Бад гостил у нас две недели и почти каждый вечер уходил пить и гулять. После первой ночи я закрыла дверь, когда его не было дома. Вернувшись, он так барабанил, что перебудил весь дом. Джордж было встал с постели, но я схватила его за руку.
— Ляг обратно, Джордж. Я не потерплю пьяницу под своей крышей. Если хочет здесь жить, пусть протрезвеет и тогда возвращается.
— Ты не можешь его выгнать, Мод. Если он уедет на фронт, его там могут убить. Каково тебе будет тогда?
— Никто его в Кентукки не убьет, если, конечно, он не будет надираться тамошним самогоном. Пусть хоть в гараже спит, но пьяного я его в дом не пущу.
Джордж встал с постели и так и стоял в своих длинных кальсонах.
— Мне все равно, что ты скажешь. Я не допущу, чтобы мой сын среди зимы спал в гараже.
Тут и я встала.
— Скажи, пусть спит в Джоновом грузовике. У него в крови столько алкоголя, что не замерзнет.
Джордж покачал головой:
— Я не могу, Мод. Это мой мальчик, и это я плачу здесь ренту, а не ты. Я не позволю ему спать на улице, но предупрежу, что, если он в будущем хочет спать в доме, пусть приходит трезвым.
Может быть, Джордж так и сказал, но на Бада это не подействовало. До самого последнего дня своего отпуска он приходил домой пьяным. Не напился Бад только перед отъездом в Кентукки. Джордж с Джоном отвезли его на станцию и проводили. Я с ними не поехала и даже не приготовила ему еды в дорогу. Я была рада, что он уехал. В тот вечер я попросила Господа помочь мне справиться со своими чувствами — вернее, с их отсутствием — к старшему сыну и прекратить ненавидеть Джорджа за то, что рядом с ним я чувствовала себя беспомощной, как будто в собственном доме не имела права голоса.
Джин с Бетти Сью никогда ни в чем меня не расстраивали, зато от Бада и Пола были сплошные проблемы.
Однажды апрельским вечером 1942 года Бетти Сью пришла домой, а за ней тихонько вошла Эвелин. Девочки вежливо поздоровались со мной и поднялись в комнату Бетти Сью.
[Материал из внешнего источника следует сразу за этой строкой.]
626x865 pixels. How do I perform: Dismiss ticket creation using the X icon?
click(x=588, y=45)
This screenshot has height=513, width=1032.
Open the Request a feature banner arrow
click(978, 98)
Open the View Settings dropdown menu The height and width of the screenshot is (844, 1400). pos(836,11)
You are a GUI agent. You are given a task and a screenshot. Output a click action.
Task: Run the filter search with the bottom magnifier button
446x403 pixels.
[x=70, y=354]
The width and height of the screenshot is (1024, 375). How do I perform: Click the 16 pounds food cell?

От пребывания в доме Эвелин мне стало не по себе. Джин только что вернулся с работы и пошел мыться. Вскоре он должен был спуститься за своими сандвичами. Я надеялась, что со временем и на фоне военных событий он забыл о ней думать, но боялась, что при встрече с Эвелин его чувства оживут. С тех пор как она перестала к нам приходить, он не говорил о других девушках.
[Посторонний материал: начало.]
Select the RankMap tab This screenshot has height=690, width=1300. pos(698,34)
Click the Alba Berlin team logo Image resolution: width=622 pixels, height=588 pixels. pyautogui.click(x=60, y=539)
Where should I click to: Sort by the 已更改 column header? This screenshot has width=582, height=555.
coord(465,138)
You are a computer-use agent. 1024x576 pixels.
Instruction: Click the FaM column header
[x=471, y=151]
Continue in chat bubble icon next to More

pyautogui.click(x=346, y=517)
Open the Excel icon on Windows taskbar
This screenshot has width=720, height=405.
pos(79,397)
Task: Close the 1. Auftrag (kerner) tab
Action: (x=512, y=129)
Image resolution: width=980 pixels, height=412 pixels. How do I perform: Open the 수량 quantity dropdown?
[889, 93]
Я положила сандвичи на тарелку, добавила еще один, для Эвелин, но никто не пришел, кроме Пола. Через пару минут я вышла в коридор и пошла к лестнице. Держась за перила, я открыла было рот, но, увидев, что там происходило, не произнесла ни слова.
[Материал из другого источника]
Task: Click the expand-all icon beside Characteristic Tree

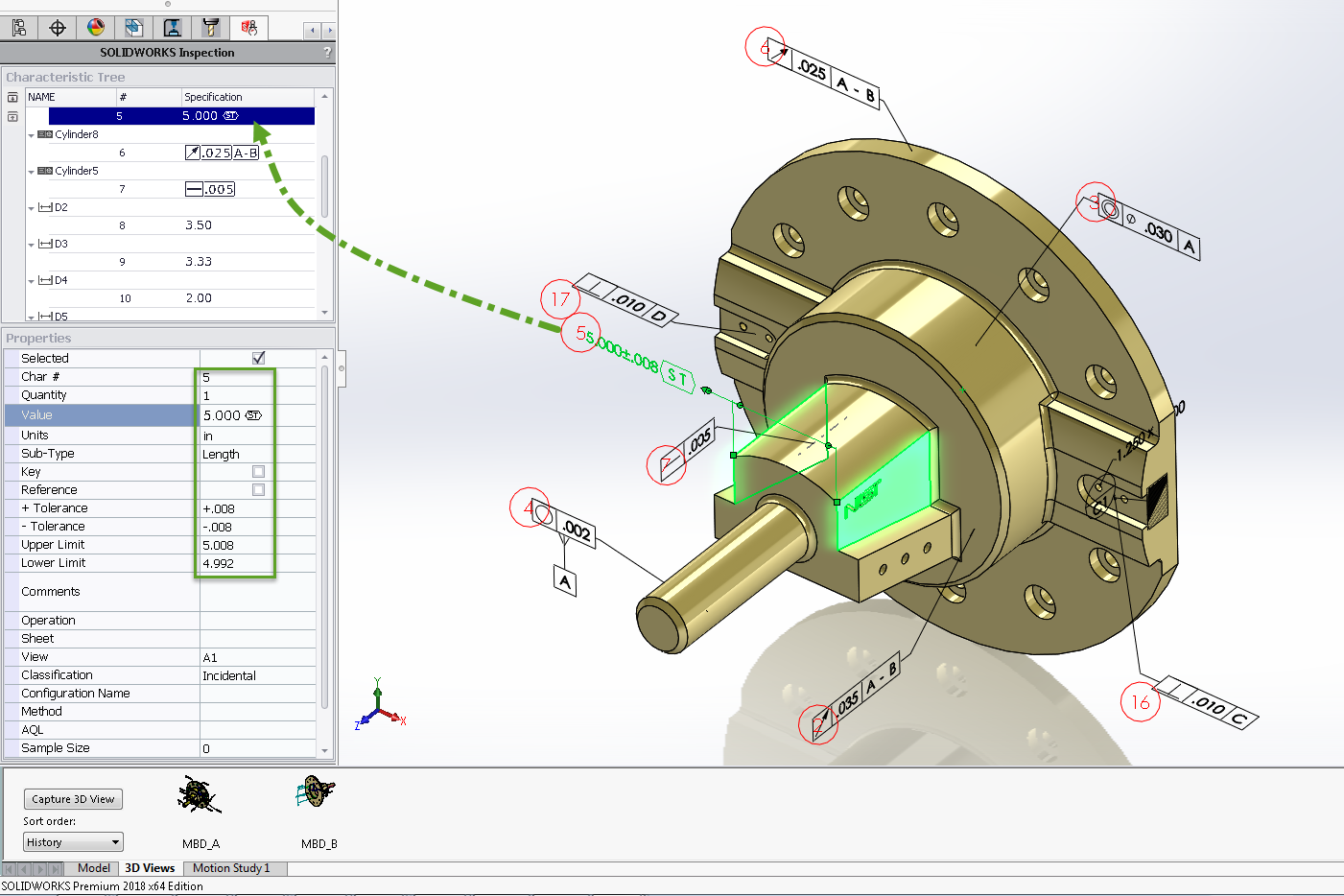Action: 12,98
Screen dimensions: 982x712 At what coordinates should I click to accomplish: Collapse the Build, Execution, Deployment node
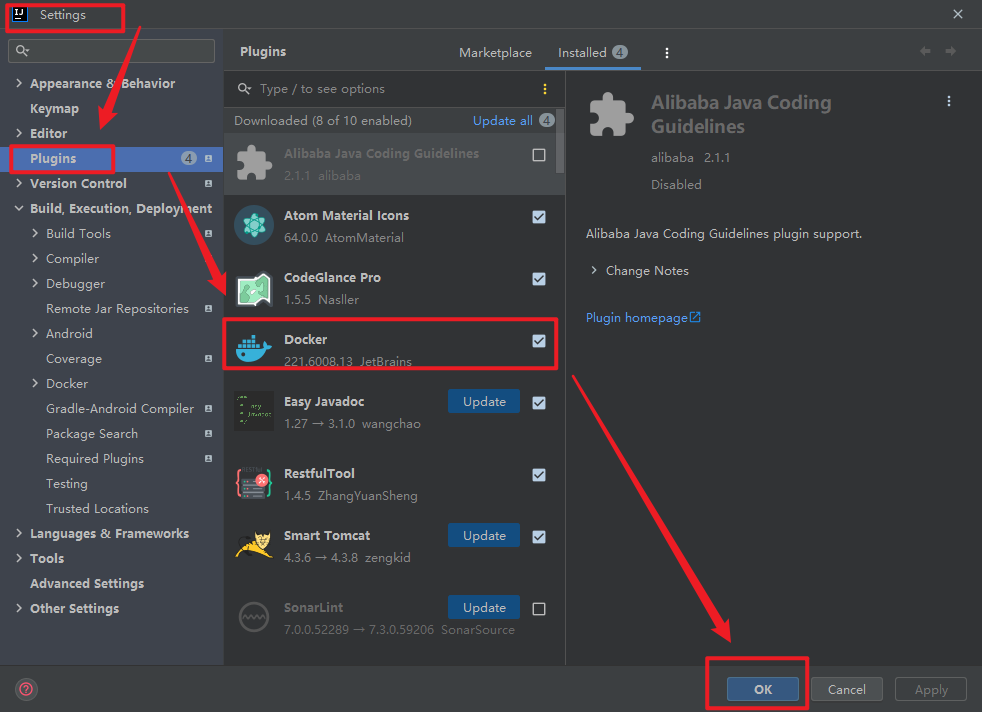[x=19, y=208]
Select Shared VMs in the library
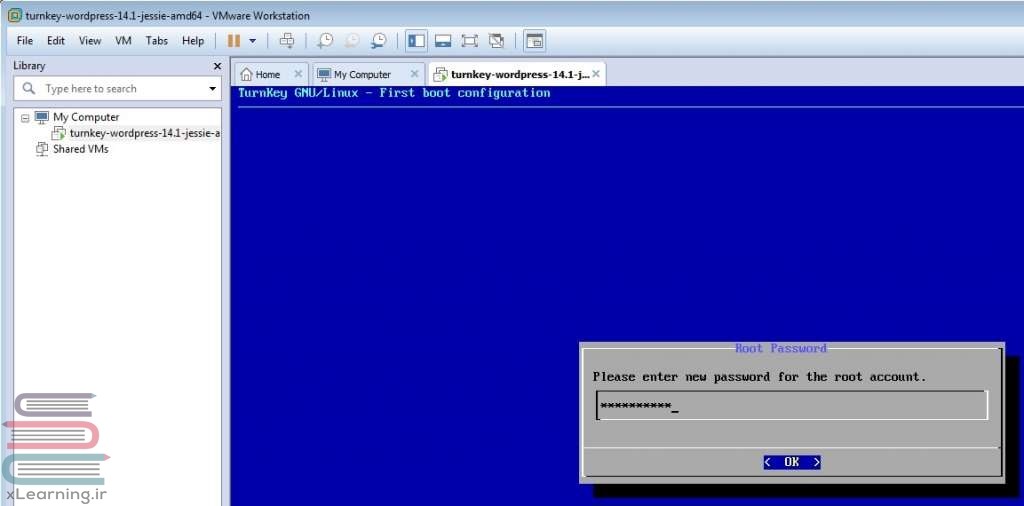1024x506 pixels. coord(80,149)
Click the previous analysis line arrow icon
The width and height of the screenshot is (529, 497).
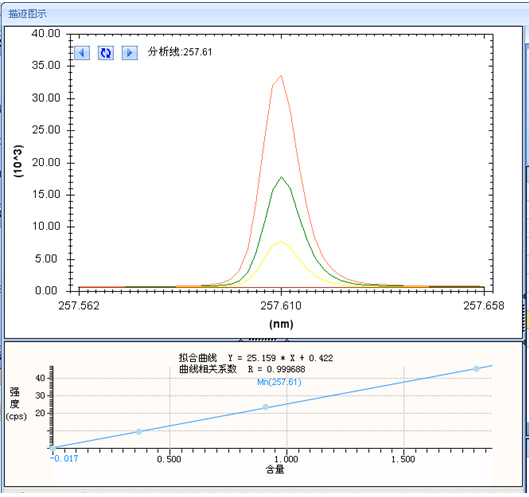click(x=82, y=53)
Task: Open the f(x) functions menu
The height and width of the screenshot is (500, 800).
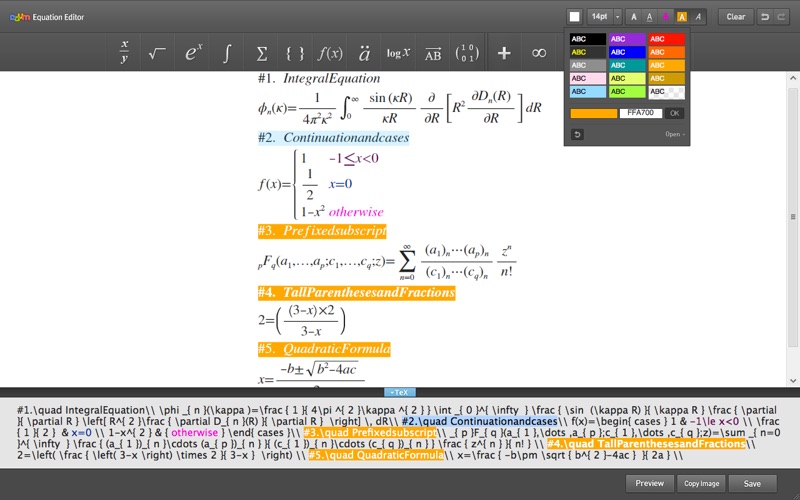Action: 329,52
Джин стоял перед дверью комнаты Бетти Сью, плотно прижавшись ухом, чтобы слышать, о чем говорят внутри. Я молча смотрела на него. Из-за двери доносились голоса девочек, но слов я не разбирала. Спустя минуту Джин постучал. Дверь открыла Бетти Сью, и он вошел. Я не двигалась с места. Сначала я услышала плач Эвелин, а затем — снова разговоры.